++++ Supplied information

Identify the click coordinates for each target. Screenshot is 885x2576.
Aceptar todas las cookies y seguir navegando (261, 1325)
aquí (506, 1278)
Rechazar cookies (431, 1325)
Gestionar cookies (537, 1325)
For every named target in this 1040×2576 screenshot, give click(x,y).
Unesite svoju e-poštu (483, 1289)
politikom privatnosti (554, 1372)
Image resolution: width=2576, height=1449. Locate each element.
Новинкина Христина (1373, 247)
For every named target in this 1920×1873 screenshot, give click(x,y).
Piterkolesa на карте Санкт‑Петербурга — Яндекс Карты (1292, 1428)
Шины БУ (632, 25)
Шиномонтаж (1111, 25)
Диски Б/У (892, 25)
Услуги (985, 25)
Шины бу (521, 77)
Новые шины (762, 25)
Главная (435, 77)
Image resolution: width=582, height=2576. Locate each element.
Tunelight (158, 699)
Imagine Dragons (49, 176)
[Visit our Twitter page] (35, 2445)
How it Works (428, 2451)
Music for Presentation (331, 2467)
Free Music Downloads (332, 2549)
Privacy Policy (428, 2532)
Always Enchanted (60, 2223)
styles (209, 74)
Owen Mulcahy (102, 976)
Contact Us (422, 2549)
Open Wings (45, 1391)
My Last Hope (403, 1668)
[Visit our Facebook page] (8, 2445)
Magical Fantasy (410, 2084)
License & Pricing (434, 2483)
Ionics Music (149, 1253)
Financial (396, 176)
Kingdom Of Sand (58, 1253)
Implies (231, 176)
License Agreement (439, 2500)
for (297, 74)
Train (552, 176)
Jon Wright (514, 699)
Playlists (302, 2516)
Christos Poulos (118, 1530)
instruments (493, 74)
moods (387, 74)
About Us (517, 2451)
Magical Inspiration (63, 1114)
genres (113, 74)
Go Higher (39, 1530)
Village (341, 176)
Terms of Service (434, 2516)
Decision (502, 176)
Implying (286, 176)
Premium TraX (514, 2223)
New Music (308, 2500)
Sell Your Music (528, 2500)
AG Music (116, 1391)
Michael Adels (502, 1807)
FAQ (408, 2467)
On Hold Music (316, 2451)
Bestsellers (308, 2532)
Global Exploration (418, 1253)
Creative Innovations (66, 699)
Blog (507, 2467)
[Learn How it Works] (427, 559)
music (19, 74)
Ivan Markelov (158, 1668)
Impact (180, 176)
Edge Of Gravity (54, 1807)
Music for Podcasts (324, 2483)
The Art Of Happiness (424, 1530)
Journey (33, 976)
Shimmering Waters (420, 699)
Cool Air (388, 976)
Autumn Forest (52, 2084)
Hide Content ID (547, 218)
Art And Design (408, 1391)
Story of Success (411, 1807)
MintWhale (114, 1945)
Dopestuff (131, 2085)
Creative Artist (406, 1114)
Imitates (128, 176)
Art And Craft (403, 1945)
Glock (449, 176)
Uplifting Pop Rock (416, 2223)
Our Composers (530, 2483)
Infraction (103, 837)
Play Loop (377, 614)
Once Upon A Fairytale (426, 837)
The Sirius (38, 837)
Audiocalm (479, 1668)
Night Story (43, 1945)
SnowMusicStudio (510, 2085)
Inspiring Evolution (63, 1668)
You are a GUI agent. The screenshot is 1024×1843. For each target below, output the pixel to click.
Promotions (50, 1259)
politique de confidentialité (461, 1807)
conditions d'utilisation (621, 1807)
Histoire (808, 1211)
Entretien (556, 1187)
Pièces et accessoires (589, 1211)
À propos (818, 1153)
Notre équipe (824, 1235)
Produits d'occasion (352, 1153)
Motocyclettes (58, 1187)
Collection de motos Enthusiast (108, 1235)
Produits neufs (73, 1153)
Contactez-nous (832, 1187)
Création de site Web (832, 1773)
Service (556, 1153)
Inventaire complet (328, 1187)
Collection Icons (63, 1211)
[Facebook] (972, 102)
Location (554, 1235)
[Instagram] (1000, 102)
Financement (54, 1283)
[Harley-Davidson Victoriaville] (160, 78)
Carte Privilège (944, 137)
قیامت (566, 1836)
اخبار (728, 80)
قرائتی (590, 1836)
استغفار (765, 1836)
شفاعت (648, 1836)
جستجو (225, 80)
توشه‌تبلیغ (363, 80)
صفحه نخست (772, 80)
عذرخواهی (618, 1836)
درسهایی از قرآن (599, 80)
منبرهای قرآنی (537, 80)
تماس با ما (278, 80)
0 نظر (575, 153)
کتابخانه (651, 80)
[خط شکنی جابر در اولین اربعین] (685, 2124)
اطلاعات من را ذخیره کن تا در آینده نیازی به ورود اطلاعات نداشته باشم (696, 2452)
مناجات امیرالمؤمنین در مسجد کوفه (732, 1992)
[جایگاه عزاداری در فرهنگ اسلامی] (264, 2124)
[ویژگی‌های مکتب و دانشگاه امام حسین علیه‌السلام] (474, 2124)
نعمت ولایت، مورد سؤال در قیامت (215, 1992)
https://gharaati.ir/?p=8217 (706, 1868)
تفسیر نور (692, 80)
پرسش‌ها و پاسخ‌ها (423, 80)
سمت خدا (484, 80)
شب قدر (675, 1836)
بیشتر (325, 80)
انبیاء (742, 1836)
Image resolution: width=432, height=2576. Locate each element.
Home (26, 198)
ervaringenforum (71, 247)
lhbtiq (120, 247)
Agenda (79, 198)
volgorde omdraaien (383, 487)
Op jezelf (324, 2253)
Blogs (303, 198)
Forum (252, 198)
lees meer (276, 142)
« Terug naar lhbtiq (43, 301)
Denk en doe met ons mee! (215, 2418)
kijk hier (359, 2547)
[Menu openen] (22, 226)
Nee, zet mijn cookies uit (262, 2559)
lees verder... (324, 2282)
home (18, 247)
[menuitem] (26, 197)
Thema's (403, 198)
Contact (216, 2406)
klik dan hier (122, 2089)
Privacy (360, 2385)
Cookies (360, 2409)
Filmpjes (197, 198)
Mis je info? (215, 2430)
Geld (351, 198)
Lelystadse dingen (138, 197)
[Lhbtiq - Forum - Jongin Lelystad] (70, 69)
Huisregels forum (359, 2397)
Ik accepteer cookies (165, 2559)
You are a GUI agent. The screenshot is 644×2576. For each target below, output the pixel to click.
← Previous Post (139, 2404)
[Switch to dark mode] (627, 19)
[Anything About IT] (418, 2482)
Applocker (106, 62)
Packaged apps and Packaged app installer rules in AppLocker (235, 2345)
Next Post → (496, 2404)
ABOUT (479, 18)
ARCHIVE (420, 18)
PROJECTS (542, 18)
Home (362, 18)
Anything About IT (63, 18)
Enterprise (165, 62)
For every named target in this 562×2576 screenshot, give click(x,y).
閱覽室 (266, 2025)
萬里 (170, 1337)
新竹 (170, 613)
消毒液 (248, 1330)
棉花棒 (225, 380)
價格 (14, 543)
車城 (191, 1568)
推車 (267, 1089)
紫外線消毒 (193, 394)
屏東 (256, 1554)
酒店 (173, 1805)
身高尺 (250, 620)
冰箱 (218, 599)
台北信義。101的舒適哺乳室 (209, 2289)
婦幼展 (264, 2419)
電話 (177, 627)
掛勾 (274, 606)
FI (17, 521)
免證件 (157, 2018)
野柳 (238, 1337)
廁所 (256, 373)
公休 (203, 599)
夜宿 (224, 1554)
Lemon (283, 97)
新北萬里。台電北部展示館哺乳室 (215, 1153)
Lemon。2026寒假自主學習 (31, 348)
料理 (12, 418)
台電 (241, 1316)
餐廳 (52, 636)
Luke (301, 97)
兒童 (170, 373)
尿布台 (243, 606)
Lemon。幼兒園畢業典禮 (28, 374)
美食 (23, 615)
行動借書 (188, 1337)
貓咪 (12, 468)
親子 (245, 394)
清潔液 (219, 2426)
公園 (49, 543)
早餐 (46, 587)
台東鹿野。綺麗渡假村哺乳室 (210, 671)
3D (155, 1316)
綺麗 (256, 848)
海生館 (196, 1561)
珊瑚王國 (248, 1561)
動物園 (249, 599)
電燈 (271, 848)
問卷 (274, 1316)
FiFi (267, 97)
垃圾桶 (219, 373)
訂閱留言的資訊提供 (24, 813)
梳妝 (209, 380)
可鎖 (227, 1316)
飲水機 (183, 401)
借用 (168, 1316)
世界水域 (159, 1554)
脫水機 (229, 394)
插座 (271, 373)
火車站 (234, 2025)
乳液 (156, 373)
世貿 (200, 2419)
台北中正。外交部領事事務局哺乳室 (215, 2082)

++++++++

Your answer should consist of the lines from the line with "Cool Air (388, 976)" to the line with "Location (554, 1235)" above, repeated exactly, both ends included.

> [Finished task]:
Cool Air (388, 976)
Autumn Forest (52, 2084)
Hide Content ID (547, 218)
Art And Design (408, 1391)
Story of Success (411, 1807)
MintWhale (114, 1945)
Dopestuff (131, 2085)
Creative Artist (406, 1114)
Imitates (128, 176)
Art And Craft (403, 1945)
Glock (449, 176)
Uplifting Pop Rock (416, 2223)
Our Composers (530, 2483)
Infraction (103, 837)
Play Loop (377, 614)
Once Upon A Fairytale (426, 837)
The Sirius (38, 837)
Audiocalm (479, 1668)
Night Story (43, 1945)
SnowMusicStudio (510, 2085)
Inspiring Evolution (63, 1668)
You are a GUI agent. The screenshot is 1024×1843. For each target below, output the pixel to click.
Promotions (50, 1259)
politique de confidentialité (461, 1807)
conditions d'utilisation (621, 1807)
Histoire (808, 1211)
Entretien (556, 1187)
Pièces et accessoires (589, 1211)
À propos (818, 1153)
Notre équipe (824, 1235)
Produits d'occasion (352, 1153)
Motocyclettes (58, 1187)
Collection de motos Enthusiast (108, 1235)
Produits neufs (73, 1153)
Contactez-nous (832, 1187)
Création de site Web (832, 1773)
Service (556, 1153)
Inventaire complet (328, 1187)
Collection Icons (63, 1211)
[Facebook] (972, 102)
Location (554, 1235)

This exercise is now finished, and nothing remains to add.